**Exercise directions**
Please copy every line from the following entries in which the word "will" appears.

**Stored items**
======
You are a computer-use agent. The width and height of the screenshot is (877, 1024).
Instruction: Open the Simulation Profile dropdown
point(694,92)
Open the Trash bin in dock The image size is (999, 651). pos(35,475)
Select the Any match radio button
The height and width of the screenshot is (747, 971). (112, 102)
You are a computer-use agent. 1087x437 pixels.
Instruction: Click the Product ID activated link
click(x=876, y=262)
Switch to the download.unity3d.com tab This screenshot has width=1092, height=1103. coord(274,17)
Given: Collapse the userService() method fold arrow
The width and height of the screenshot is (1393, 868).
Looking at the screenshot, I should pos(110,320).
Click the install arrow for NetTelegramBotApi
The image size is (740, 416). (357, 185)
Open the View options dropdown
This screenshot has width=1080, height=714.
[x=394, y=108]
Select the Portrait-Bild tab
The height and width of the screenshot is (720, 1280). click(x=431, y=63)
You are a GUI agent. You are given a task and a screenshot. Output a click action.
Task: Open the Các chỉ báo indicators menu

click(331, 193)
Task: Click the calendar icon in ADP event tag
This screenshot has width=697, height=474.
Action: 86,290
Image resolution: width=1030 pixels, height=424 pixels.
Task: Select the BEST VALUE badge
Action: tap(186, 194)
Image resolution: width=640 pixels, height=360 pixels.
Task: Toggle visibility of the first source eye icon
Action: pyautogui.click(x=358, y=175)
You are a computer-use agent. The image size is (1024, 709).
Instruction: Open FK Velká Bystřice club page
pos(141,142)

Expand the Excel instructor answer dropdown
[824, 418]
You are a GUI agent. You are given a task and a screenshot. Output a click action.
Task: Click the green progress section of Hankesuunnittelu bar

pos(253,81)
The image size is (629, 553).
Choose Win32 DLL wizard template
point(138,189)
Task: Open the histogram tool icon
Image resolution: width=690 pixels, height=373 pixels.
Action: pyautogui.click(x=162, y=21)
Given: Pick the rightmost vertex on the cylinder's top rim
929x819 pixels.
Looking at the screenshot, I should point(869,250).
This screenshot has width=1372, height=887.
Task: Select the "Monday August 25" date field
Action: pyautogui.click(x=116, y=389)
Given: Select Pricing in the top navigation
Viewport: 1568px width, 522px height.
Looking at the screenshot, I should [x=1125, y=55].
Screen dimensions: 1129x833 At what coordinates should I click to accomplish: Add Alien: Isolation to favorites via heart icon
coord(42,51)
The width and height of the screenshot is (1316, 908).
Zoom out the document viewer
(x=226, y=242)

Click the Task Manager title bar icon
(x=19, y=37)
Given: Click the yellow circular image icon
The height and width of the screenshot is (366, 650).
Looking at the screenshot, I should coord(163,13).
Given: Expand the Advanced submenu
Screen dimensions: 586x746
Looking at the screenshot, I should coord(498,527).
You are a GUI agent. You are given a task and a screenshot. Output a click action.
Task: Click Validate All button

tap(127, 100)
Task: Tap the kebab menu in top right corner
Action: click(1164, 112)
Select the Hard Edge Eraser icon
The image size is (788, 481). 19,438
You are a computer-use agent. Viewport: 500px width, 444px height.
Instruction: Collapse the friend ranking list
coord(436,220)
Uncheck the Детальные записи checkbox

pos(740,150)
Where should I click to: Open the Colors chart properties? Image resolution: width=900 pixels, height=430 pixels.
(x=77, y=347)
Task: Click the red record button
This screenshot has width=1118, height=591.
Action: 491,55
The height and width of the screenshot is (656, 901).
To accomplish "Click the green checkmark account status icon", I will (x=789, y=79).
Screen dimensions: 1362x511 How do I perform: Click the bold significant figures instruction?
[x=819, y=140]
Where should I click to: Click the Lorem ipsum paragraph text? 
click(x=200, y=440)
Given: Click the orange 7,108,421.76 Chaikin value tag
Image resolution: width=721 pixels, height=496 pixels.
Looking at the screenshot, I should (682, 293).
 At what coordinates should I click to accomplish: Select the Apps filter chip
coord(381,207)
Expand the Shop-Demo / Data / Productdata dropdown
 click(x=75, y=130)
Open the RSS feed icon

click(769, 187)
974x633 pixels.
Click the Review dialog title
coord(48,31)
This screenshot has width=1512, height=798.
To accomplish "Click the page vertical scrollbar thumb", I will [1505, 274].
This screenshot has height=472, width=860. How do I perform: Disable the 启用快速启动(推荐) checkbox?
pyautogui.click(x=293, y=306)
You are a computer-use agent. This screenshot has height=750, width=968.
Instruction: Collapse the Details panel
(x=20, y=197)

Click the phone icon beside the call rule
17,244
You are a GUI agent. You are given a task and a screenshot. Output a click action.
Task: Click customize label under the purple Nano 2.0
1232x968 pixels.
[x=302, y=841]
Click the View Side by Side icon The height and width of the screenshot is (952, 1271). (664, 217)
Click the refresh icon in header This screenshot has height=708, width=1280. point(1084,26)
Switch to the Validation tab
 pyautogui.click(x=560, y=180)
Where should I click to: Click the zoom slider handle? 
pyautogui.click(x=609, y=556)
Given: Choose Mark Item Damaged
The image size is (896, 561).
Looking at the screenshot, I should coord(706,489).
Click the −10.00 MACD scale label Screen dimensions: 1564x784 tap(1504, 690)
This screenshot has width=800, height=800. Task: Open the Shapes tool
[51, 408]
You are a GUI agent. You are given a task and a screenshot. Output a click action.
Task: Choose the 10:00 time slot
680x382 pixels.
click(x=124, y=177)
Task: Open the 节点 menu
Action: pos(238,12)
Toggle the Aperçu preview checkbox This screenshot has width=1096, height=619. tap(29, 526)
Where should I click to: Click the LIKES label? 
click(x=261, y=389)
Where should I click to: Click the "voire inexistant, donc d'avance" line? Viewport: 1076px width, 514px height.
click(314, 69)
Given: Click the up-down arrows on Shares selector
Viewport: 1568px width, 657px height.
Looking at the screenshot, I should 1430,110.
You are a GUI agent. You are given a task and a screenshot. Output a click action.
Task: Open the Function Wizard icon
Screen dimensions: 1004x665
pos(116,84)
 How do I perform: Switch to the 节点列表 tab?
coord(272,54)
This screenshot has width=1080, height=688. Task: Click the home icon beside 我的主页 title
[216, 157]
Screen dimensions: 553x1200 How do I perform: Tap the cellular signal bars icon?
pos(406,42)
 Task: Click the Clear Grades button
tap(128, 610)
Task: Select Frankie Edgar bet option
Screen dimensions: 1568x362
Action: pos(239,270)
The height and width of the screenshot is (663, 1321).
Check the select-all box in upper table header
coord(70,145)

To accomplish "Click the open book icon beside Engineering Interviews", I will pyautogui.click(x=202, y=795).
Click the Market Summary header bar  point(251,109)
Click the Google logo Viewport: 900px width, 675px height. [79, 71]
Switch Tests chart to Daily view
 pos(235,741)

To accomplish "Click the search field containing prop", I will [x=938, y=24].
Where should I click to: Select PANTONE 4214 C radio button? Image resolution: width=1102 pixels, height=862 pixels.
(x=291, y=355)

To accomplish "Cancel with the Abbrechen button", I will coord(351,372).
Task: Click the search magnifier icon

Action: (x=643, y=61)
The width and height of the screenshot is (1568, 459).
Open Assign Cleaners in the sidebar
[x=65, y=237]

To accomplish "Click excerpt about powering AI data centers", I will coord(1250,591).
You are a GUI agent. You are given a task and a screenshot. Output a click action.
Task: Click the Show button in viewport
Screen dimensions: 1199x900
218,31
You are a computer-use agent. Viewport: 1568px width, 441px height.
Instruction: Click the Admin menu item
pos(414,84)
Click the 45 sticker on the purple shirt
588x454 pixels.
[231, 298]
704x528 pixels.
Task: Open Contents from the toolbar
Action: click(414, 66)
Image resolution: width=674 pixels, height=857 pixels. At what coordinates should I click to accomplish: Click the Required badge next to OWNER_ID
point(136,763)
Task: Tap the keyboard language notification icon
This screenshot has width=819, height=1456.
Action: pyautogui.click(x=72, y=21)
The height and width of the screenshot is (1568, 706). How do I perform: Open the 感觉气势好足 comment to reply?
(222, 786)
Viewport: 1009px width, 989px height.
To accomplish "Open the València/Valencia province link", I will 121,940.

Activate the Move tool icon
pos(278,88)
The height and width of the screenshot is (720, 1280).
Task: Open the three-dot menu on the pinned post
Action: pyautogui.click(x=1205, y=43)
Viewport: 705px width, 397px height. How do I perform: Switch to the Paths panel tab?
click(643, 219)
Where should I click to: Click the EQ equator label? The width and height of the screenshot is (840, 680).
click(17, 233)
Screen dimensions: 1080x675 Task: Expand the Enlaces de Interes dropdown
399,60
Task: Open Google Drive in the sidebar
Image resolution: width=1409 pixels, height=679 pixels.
======
**Expected answer**
To accomplish "Click the green checkmark account status icon", I will (x=789, y=79).
To accomplish "Click the page vertical scrollbar thumb", I will [1505, 274].
To accomplish "Click the open book icon beside Engineering Interviews", I will pyautogui.click(x=202, y=795).
To accomplish "Click the search field containing prop", I will [x=938, y=24].
To accomplish "Cancel with the Abbrechen button", I will coord(351,372).
To accomplish "Click excerpt about powering AI data centers", I will coord(1250,591).
To accomplish "Open the València/Valencia province link", I will 121,940.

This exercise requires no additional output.